Space Booster? Costa Rican Designed Coffeemaker Could Be Outta This World

September 15, 2008

Astronauts and space tourists may soon enjoy Costa Rican coffee while in orbit thanks to a recent invention that works without gravity and uses natural convection to heat water.

Josué Solano, age 23, and Daniel Rozen, 24, have developed a prototype of what they call an Infusor Espacial as part of their bachelor's degree thesis project for an electromechanical engineering degree at the Costa Rica Technology Institute. (They earned 100%!)

The two students spent six months developing a prototype from an idea first posited by Costa Rican former astronaut Franklin Chang who grew tired of mediocre instant coffee available on missions and designed a preliminary idea for a coffeemaker that could defy gravity.

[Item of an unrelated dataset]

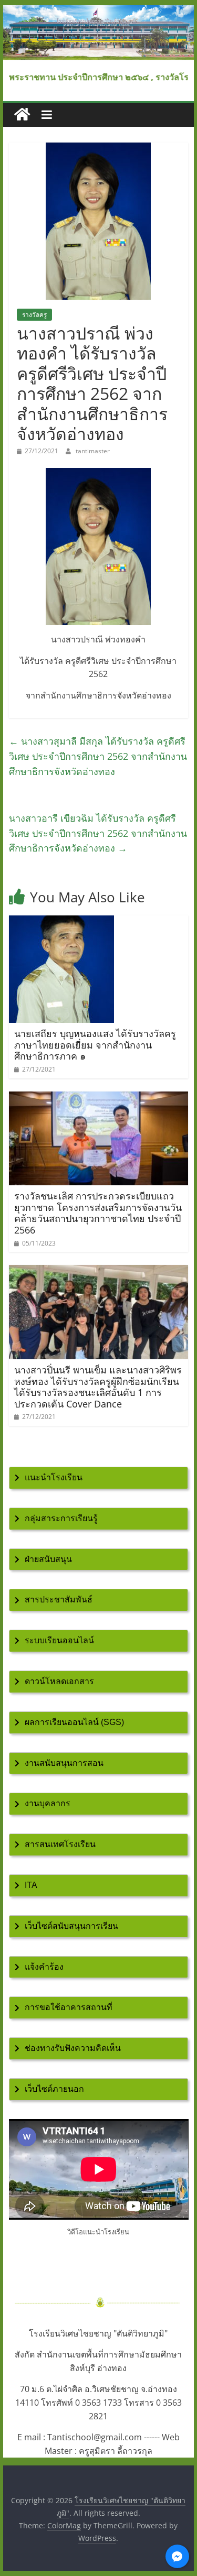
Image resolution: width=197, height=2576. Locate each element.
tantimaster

The "space" coffeemaker is made of stainless steel and has three functional parts: a heating chamber, a piston-like device to push hot water into ground coffee beans, and a container for the ready-to-drink coffee.

The principle of the design concept is to stimulate natural convection, a well-known, widely-used method to transfer heat, especially heat that doesn't exist in space due to "microgravity". According to the web site, microgravity.com, microgravity (aka weightlessness or zero gravity), is the absence of gravity best illustrated by astronauts floating in their spacecraft. They float because they are in an environment of weightlessness or microgravity environment. On earth, people can experience microgravity in "free fall" experiences while on a roller coaster or by jumping off diving boards, or they can witness it when a coin tossed upward "free falls". These on-earth experiences, however, lasts mere seconds.

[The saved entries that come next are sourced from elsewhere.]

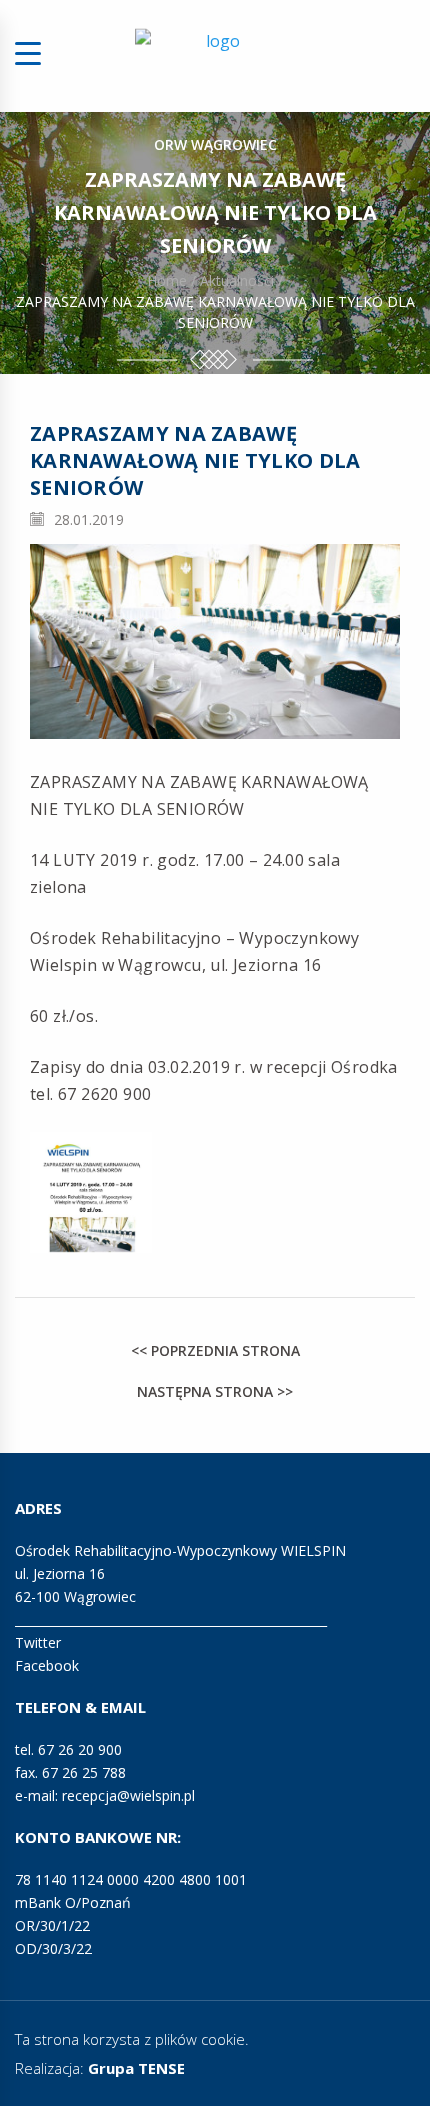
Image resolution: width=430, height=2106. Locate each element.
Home (167, 280)
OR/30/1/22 (52, 1925)
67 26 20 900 (80, 1749)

The device works by infusion, much like the system used to make herbal tea and medical extractions from plants, leaves, stems, or herbs, Solano said. The device could have a dual purpose, making great coffee in unusual places like camping or outer space, or used to explore extractions of various medicinal and vegetal substances which could be used to cure a wide host of diseases.

Although they are not working for Chang's company, Ad Astra Rocket, Rozen said that Ad Astra was one of several who helped either finance, build, or contribute technical support for the project development. The others included the following: The Technological Institute of Costa Rica (from three schools/departments: business, electromechanical engineering and industrial design), the National Institute for Learning (the manufacturer of the prototype) and "Café La Margarita," (which financed the project). Currently, the prototype is undergoing the legal process for product patents.

Several US inventions for gravity feed coffeemakers and others using microgravity technology have been patented but none has yet come to market.